[Photo: Ann L./Yelp]
Bauer checked in on the work of new Izakaya Yuzuki chef Kentaro Ikuta with this week's update review, noting the "pure and understated" flavors that make ample use of koji. Kara-age chicken is marinated in salt koji, and comes fried "with a super-charged bronze crust," and "it's hard to know where the koji's magic ends and Ikuta's immense skill takes over" in dishes such as the cured and air-dried horse mackerel. "Subtle but distinctive" obanzai, "creamy" homemade tofu and distinctive rice all impressed Bauer, and the restaurant "definitely brings something different to the San Francisco dining scene." Once Ikuta is more accustomed to the kitchen and the clientele, Izakaya Yuzuki "should be packing them in." 2.5 stars. [Chron]

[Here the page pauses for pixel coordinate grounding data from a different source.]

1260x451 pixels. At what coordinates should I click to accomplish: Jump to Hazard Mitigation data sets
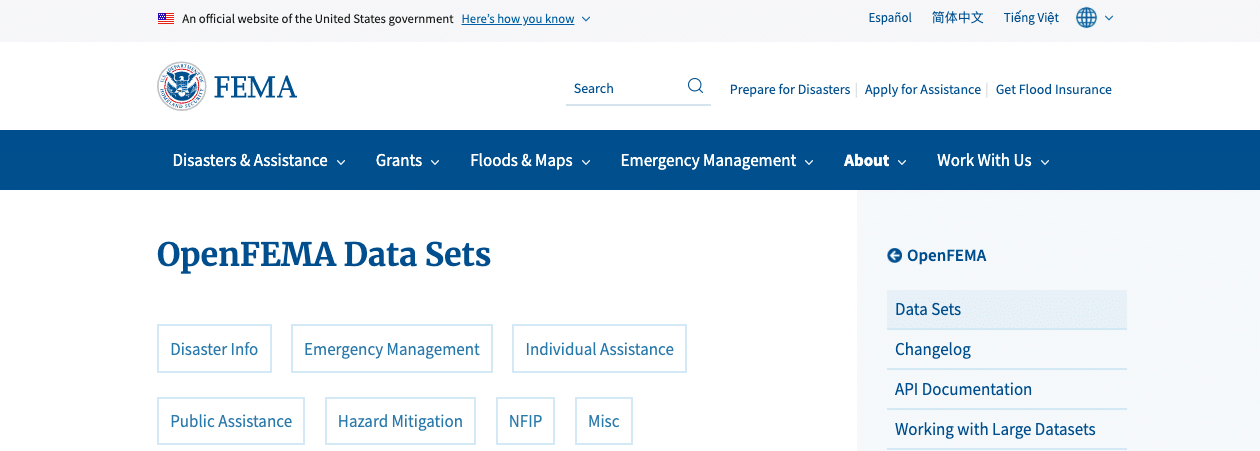400,421
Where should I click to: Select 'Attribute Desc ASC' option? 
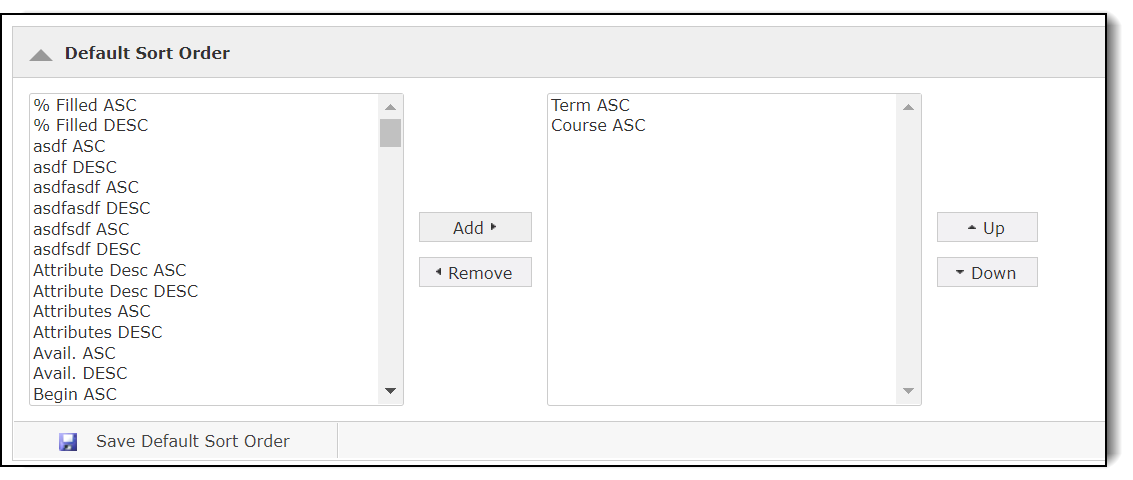coord(110,270)

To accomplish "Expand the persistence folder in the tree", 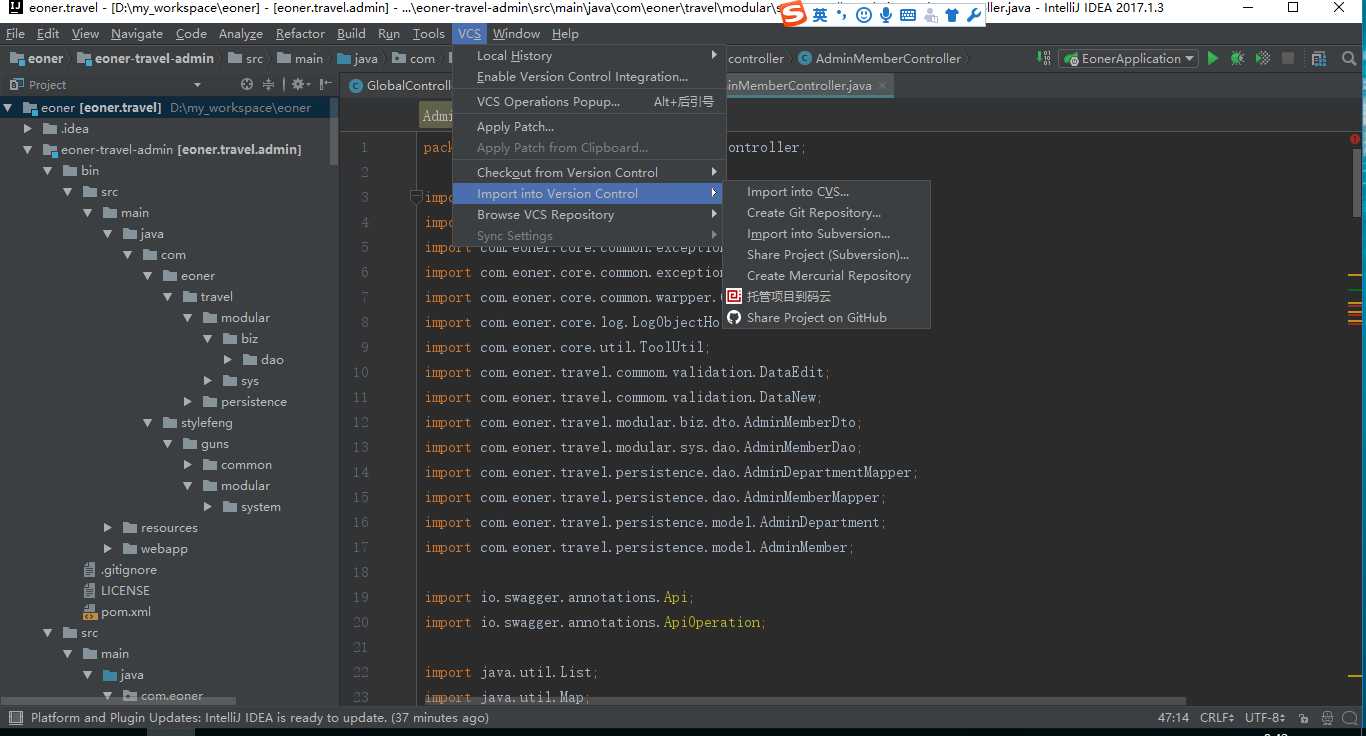I will pyautogui.click(x=188, y=402).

Roth stopped off at the newly upgraded Schroeder's, where she observes that the decision to "forcibly bring the restaurant" into modern days has "lost part of what made it so endearing in the first place." Sure, the old spot "felt old and tired," but "the fact that it was almost aggressively unhip made it attractive in the first place." Now, "it's swung in the other direction," with an "elegantly modernized" interior and "earnest" California-German small plates from chef Manfred Wrembel, who's "done an admirable job" with dishes like the "excellent" Brussels sprouts, "well-fried" wiener schnitzel and "ambitious" beef tongue. Other dishes were just "fine," and the charcuterie plate "was a major disappointment," but the "major deterrent" was the noise level at happy hour. For all its artful updates, this is not a place where Roth's newspaper peers would hang out. Though she appreciated the changeable nature of the restaurant, it's "no longer scrappy and therefore no longer appealing." [SF Weekly]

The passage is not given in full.